Anderton-Hall’s selected work for the Portage awards depicts Cassandra – the priestess of Greek mythology who had the gift of foresight and was cursed to never be believed.
Her work featured in the 2022 Pattillo Review exhibition, A Tempest Confronts Disgust at the Sarjeant Gallery has a similar theme, she said.
Two glazed clay figures appear to be in conflict as they face each other in a halo of clouds.
“Tempest, on the left, is angry and frustrated with Disgust, on the right,” Anderton-Hall said.
“He knows what’s at stake but he continues to do things that bring storms.”
Moulded from raku clay, the figure of Tempest has raised isobar lines on her body and both figures are glazed in a matt green with copper effects while the white clouds that surround them appear vapourous despite their density.

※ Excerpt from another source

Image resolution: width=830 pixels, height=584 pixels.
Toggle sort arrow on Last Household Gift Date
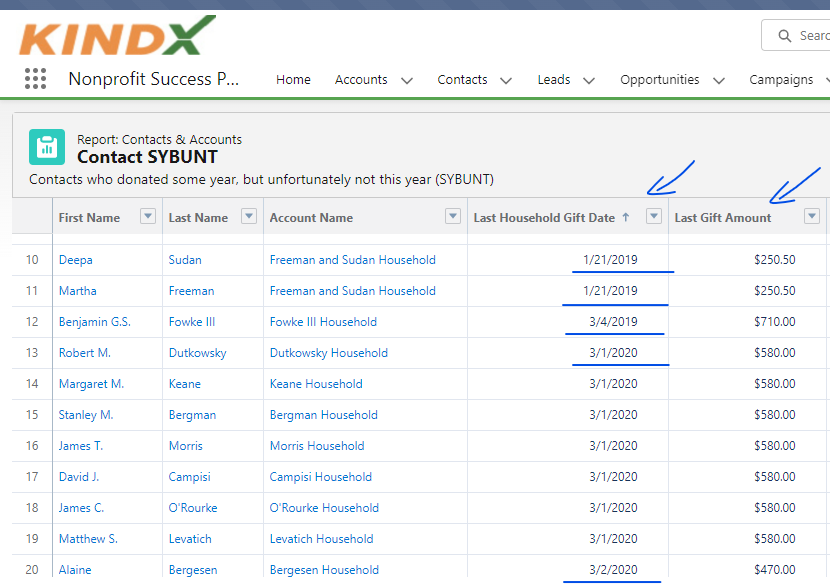[x=626, y=217]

“I have always liked studying clouds. I grew up in Canterbury where you watch them drift over the plains and for a while now I have really enjoyed making them in clay,” said Anderton-Hall.
“I sketch my designs in a notebook I carry with me.”
Anderton-Hall is a multimedia artist who has lived in Whanganui for 25 years. She studied art at Otago Art School, Whitireia Polytechnic at the Quay School of the Arts in Whanganui where she acquired a fine arts bachelor’s degree in 1997 and then her master’s degree from Elam School of Fine Arts in 2004.
She teaches art and design to certificate students at UCOL Whanganui two days a week and works in her converted container garden studio in Aramoho on other days.
“I used to teach four days a week and that tended to influence my work,” Anderton-Hall said.
“I was teaching a lot of different media so if I was doing print work with students I tended to make prints or I’d paint when I was teaching painting.”
Since reducing her work hours, her focus has shifted to ceramics but she also makes natural plant dyes and finds time to knit with wool she colours with plants from her garden.
“It’s a nice contrast,” she said.
Anderton-Hall is one of 10 Whanganui artists represented by Space Studio and Gallery. She has recently turned her hand to jewellery making to complete a piece for Brooch - Art Meets Wearable exhibition at Rachel Garland’s Magpie Studio at 7A Victoria Ave.
The winner of the 2022 Portage Ceramic Awards will be announced at the awards event in Auckland on November 25 and the exhibition will run from November 26 until March 5, 2023.
The awards are open to all New Zealand artists both established and emerging whose work spans sculptural and domestic clay traditions as well as other associated disciplines, including photography and videography.